* [Exercise aim] With the pictures removed, retype the lines from the one holding "The width and height of the screenshot is (980, 369)." through the end of the records, exactly as written.
### Data for this exercise
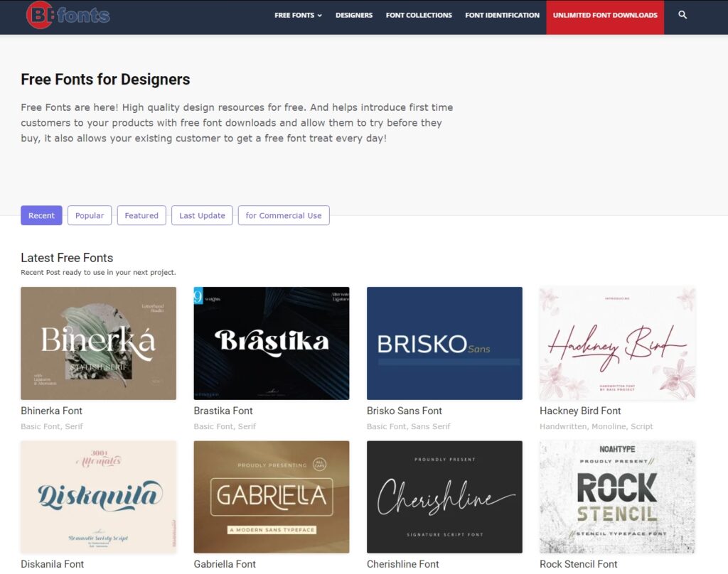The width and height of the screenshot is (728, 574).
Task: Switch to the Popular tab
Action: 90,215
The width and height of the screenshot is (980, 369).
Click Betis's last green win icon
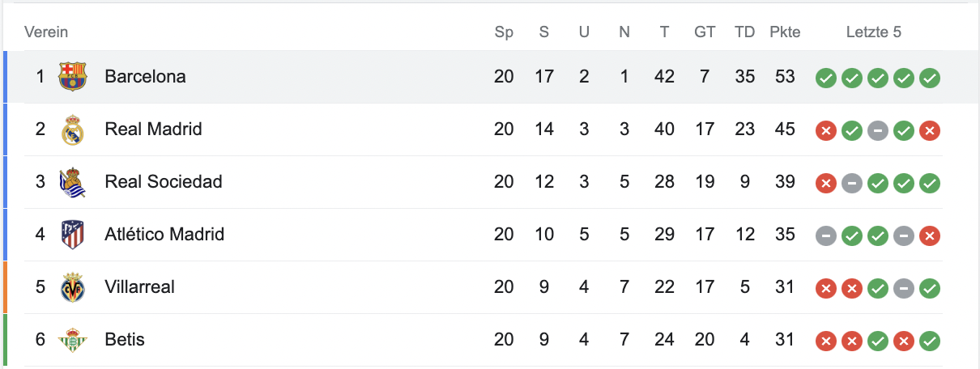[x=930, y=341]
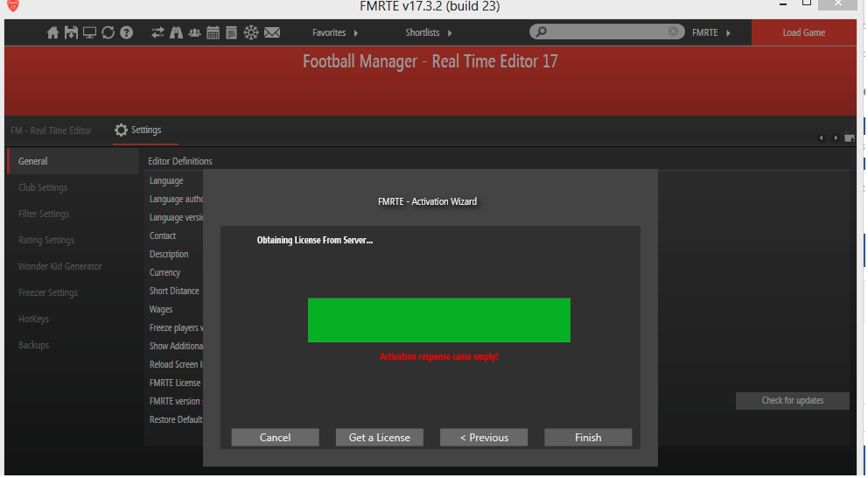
######
* [Completed task]
The width and height of the screenshot is (980, 369).
Click Betis's last green win icon
[x=930, y=341]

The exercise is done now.